Re: Speed of Template
by EvilTypeGuy (Initiate) on Feb 10, 2001 at 02:38 UTC
    Fetchrow hashref is pretty slow. Consider doing whatever structures you need yourself :) The DBI maintainer hasn't optimized fetchrow_hashref yet, which is one big reason why you shouldn't use it if you're concerned about speed. Also, if your site is mostly static (i.e. you only have a few dynamic pages) consider not using mod_perl. use something like fastcgi instead. mod_perl has a big memory/processor overhead because it launchers a new interpreter for every new httpd process. fastcgi takes a round robin approach where it has a pool of already compiled copies of your script where it connects a user to one of those copies in a never-ending circle...(is that confusing, I think so...:)
FOLLOWUP
by Masem (Monsignor) on Feb 14, 2001 at 23:34 UTC
    As I've been using some of the ideas here and on the web for what I'm doing, I'd thought I'd share them here.
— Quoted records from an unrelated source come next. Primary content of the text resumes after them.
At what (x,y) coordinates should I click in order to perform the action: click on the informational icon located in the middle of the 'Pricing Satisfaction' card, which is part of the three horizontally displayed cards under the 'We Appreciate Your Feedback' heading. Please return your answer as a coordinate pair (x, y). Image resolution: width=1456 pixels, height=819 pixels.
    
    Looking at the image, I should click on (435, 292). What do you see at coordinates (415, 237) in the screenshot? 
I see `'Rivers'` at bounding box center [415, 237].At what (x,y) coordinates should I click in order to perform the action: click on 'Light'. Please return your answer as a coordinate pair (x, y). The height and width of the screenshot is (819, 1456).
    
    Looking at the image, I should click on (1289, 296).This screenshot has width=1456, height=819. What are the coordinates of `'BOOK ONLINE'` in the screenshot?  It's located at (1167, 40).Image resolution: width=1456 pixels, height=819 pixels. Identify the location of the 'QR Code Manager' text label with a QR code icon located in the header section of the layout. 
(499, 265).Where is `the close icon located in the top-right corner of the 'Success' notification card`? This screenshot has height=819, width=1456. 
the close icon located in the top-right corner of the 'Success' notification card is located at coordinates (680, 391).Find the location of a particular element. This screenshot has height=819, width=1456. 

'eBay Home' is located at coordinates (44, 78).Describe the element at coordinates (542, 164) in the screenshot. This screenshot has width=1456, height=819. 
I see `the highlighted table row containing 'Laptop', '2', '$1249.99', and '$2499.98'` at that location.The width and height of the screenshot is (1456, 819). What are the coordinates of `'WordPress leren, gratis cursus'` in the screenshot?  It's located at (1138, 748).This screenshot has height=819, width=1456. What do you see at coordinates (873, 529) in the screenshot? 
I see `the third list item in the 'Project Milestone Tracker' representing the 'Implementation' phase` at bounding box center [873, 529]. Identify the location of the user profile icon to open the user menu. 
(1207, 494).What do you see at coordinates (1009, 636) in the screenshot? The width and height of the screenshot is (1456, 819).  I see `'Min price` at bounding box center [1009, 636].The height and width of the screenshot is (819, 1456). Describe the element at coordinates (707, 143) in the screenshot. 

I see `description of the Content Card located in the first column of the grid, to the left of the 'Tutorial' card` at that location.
    First, I did find that SQL queries were slowing me down : I was trying to be cute with INNER JOINS, but after recognizing that key searches that I'd want to do would require 2 or 3 inner joins to do it, and this ate up alot of time. I figured that most of the data that the frequent searches will be done with is static except when *I* change it (infrequent or as necessary), that I'd create a 'cached' column of data of what I'd normally get out of the JOINs, usually as a /;/ list, so that I can then use REGEXP to get the data that I need instead. I can then use secondary SQL calls to get any additional data out of the table. It's arguable that these secondary calls may increase runtime, but it increases the modularity of the CGI/perl stuff, since I use similar calls at other non-searching parts of the site. (As another optimization point, I would think that if I kept around a global variable for the $sth for these utility functions, since the query format doesn't change, only one placeholder, I'd get a bit more optimization... must try that tonight... :D)

    Template is *wonderful* to work with. It allows me to have minimal HTML code, even through CGI.pm, in the perl code, and thus provides yet another degree of model-controller-view. And yes, once I worked out the SQL problems, it was sufficient fast. Plus, Template has enough logic possibilities built into it that I can use more general results as outputs from my modular perl functions (refs to arrays and hashes as opposed to strings) and decide how to deal with them when I tighten down the presentation issues of my site. For example, one of the results of the faux JOIN above is a list of id number, each which, in a separate table, has a name; these can lead to individual pages which can be linked too, however, I may not always want to link to such in my code. I *could* write two functions in perl, one for the non-linked list, one for the linked list; I could supply the extra parameter in the function and handle it as such, but I think the most generic way to go is to return a hash, as I can still grab the list of names via a join(values()). But since Template can iterate through hashes, I'll just pass it to the template file, and then handle it there. Oh, but the possibilities..!

    I'm glad that the suggestions here made me stick with it -- the time of development right now is much faster than if I stuck to only perl and CGI for code generation. I'd be happy to share specific details of my experiences if anyone is in a similar position.